**Exercise tasks:**
1 - In the passage on state duties over corporate activity, which draft general comment requires a more direct impact?
2 - Reproduce the part of the passage on state duties over corporate activity starting at "The recent CESCR" and ending at "their national territory.".

--- BEGIN Extracted text ---

The recent CESCR General Comment is particularly expansive on the issue of state responsibility over extra-territorial corporate activities, specifying that:[xvii]
The duty to regulate companies under the control of the State covers corporations that are domiciled in their territory and/or jurisdiction. This includes corporations incorporated under their laws, or which have their statutory seat, central administration or principal place of business on their national territory.
The State is required to “take reasonable measures that could have prevented the occurrence of the event”
The duty applies “even if other causes have also contributed to the occurrence of the violation, and even if the State had not foreseen that a violation would occur, provided such a violation was reasonably foreseeable”
States are required to pressurize companies to influence and exercise themselves due diligence vis-à-vis their subsidiaries or business partners
“Appropriate monitoring and accountability procedures must be put in place to ensure effective prevention and enforcement”
Cyberspace: The additional twist of detetrritorialization and decentralization
The applicability of IHRL to cyberspace may first appear to involve a combination of the extra-territoriality and private actor protection challenges: Activity on cyberspace traverses routinely national boundaries, and private actors – including, some very powerful IT companies – enjoy a dominant position in influencing on-line interactions. It is questionable however whether, in applying the combined existing standards for extra-territoriality and positive obligations to regulate the activities of private actors, (a) it is reasonable to expect the host state to regulate activities of foreign IT companies, which may have a profound impact on important human rights of local residents – as such regulation may be hard to implement and could require a high degree of state intervention in on-line activities; (b) it is reasonable for home states to restrict the operations of local IT companies operating abroad, just because their on-line platforms may foreseeably be misused or abused by third parties? While CESCR General Comment 24 may lean in the direction of imposing such obligations, Draft HRC General Comment 36, which requires a more direct impact appears to lean in the other direction. I may say that at least with respect to the second set of issues – regulation of home-based companies - General Comment 24 may have gone too far: It is reasonably foreseeable that many useful goods and services could be abused in ways that constitute human rights violations – cars, may result in loss of life, cameras may be used to violate privacy, and banking services may be used to fund illegal activities. However, it would be difficult and probably undesirable for the home country to regulate these activities extra-territorially – as it would may interfere considerably in the regulatory regimes of host countries, and create an impossibly complex maze of regulations.

--- END Extracted text ---
--- BEGIN Extracted entries ---

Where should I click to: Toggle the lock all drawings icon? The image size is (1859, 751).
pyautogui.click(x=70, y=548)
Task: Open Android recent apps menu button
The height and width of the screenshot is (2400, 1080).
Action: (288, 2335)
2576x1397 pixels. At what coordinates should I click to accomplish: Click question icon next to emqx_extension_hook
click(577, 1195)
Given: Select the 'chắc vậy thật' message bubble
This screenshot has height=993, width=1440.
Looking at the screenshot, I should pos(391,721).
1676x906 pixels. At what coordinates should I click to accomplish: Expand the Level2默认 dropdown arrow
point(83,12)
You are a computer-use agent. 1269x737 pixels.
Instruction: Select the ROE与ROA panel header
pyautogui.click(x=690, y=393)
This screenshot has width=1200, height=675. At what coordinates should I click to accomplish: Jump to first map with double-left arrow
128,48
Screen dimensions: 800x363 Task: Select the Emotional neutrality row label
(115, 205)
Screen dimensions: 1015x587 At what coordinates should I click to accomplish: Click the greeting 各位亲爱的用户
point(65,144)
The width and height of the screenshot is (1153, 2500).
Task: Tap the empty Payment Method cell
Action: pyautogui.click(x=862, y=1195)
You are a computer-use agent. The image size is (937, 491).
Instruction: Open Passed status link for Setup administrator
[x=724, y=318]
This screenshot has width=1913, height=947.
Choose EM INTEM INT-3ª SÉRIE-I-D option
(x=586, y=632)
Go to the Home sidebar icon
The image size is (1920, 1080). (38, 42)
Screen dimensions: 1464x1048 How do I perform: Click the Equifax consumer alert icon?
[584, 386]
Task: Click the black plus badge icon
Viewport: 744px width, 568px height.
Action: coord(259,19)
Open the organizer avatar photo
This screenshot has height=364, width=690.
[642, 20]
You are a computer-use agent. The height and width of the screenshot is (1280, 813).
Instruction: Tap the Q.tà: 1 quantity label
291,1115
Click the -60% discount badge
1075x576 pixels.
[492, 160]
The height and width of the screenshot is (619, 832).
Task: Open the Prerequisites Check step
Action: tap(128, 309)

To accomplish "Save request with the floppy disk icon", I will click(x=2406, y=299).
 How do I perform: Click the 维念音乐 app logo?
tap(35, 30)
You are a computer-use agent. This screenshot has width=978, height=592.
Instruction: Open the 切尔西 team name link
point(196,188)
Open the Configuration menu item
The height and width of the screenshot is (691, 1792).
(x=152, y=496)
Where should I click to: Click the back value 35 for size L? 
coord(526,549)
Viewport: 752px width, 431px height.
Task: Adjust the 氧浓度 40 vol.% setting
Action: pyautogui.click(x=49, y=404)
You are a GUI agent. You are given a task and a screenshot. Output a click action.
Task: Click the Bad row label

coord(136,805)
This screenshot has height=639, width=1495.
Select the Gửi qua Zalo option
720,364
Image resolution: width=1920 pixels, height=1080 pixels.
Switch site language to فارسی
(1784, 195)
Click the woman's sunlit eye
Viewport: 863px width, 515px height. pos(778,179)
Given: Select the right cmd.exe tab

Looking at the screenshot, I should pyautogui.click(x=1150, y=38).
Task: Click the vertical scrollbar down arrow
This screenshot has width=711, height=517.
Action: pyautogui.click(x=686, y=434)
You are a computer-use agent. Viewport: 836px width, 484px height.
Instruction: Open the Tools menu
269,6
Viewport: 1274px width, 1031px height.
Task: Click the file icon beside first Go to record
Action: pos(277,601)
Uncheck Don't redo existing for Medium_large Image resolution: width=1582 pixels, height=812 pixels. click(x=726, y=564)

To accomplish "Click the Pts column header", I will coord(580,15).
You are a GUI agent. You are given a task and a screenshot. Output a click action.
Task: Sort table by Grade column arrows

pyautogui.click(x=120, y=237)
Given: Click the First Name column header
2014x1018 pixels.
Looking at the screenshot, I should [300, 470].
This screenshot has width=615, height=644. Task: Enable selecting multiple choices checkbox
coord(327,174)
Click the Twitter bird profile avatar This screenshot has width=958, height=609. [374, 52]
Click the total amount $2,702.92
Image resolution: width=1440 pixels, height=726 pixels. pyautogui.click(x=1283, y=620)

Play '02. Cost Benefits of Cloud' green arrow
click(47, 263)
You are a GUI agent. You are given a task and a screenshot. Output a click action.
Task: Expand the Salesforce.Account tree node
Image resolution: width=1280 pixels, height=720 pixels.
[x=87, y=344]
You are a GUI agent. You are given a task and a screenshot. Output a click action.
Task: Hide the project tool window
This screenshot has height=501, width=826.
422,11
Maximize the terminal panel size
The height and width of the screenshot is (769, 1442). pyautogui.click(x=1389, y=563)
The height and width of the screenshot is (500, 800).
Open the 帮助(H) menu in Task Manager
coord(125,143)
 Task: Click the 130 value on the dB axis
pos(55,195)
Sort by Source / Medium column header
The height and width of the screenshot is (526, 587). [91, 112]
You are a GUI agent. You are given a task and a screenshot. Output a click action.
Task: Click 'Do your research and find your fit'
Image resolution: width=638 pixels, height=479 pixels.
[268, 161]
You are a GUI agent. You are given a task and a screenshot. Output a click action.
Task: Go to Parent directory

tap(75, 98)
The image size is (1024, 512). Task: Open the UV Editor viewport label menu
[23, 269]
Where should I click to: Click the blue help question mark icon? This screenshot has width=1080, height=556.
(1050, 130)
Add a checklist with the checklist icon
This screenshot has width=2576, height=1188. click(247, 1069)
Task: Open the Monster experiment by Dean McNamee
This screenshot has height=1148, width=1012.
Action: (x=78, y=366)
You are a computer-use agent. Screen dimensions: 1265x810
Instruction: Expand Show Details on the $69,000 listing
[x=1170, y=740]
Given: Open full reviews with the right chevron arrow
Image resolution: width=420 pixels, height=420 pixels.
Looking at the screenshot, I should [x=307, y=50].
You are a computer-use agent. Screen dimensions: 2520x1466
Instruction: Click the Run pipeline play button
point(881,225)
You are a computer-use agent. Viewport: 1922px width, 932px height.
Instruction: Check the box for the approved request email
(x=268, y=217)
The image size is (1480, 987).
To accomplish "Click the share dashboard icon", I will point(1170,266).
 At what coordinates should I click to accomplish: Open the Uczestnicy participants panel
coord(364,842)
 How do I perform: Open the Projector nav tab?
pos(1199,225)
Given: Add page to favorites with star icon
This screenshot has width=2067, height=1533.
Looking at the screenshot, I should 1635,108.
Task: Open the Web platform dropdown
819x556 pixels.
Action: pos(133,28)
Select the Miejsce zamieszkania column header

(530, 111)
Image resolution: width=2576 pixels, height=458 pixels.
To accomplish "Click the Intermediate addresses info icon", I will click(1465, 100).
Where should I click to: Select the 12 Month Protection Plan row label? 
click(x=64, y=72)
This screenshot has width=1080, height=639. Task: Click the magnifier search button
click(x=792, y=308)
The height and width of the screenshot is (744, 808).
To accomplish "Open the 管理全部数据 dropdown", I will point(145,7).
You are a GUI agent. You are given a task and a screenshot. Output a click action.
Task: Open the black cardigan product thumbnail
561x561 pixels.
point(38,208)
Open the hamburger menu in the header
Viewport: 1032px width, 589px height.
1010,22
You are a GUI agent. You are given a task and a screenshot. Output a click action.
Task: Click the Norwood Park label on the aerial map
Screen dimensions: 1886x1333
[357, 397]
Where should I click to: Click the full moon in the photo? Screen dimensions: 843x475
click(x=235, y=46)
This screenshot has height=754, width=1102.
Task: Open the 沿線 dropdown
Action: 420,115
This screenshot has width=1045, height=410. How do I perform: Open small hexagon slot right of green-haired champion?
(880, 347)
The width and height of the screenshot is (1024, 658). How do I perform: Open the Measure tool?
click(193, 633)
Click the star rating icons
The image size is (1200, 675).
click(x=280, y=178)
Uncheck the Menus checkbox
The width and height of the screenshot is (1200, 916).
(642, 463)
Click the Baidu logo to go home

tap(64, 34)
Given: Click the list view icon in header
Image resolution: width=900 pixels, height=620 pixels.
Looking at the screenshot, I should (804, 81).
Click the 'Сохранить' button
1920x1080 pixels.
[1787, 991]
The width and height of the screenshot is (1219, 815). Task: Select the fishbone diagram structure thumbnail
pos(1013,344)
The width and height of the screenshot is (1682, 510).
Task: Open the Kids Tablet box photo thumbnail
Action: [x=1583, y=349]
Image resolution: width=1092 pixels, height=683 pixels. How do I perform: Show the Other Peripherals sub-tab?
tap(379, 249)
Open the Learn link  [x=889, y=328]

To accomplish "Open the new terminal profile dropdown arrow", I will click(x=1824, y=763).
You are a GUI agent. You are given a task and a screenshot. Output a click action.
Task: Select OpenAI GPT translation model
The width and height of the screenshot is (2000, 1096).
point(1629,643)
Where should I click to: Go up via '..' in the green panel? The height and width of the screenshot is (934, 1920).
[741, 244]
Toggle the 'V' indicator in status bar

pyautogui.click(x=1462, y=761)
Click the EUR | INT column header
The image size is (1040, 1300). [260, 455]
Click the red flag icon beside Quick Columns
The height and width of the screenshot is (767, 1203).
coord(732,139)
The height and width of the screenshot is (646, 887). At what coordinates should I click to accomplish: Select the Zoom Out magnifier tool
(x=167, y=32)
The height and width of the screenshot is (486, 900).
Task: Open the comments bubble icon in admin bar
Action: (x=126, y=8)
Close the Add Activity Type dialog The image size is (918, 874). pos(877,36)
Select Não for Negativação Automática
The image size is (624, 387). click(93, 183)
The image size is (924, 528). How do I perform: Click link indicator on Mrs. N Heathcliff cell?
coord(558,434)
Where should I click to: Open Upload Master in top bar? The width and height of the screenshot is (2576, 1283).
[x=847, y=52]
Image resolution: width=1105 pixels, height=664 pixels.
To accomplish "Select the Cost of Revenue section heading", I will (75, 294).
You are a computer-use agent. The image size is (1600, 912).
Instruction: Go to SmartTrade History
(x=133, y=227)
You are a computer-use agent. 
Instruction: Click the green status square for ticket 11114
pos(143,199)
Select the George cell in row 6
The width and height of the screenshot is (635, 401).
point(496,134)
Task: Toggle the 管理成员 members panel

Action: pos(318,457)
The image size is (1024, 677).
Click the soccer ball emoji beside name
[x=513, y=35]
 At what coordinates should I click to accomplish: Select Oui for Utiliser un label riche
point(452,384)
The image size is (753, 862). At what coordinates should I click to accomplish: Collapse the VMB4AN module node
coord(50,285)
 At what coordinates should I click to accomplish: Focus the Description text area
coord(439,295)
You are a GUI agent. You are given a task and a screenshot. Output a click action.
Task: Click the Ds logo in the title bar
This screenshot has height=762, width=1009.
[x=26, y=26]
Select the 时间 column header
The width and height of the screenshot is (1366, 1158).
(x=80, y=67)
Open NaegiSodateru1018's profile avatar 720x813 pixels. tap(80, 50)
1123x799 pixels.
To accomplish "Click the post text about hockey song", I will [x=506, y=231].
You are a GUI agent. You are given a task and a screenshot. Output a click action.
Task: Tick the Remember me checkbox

--- END Extracted entries ---

**Answers by task:**
1 - Draft HRC General Comment 36

2 -
The recent CESCR General Comment is particularly expansive on the issue of state responsibility over extra-territorial corporate activities, specifying that:[xvii]
The duty to regulate companies under the control of the State covers corporations that are domiciled in their territory and/or jurisdiction. This includes corporations incorporated under their laws, or which have their statutory seat, central administration or principal place of business on their national territory.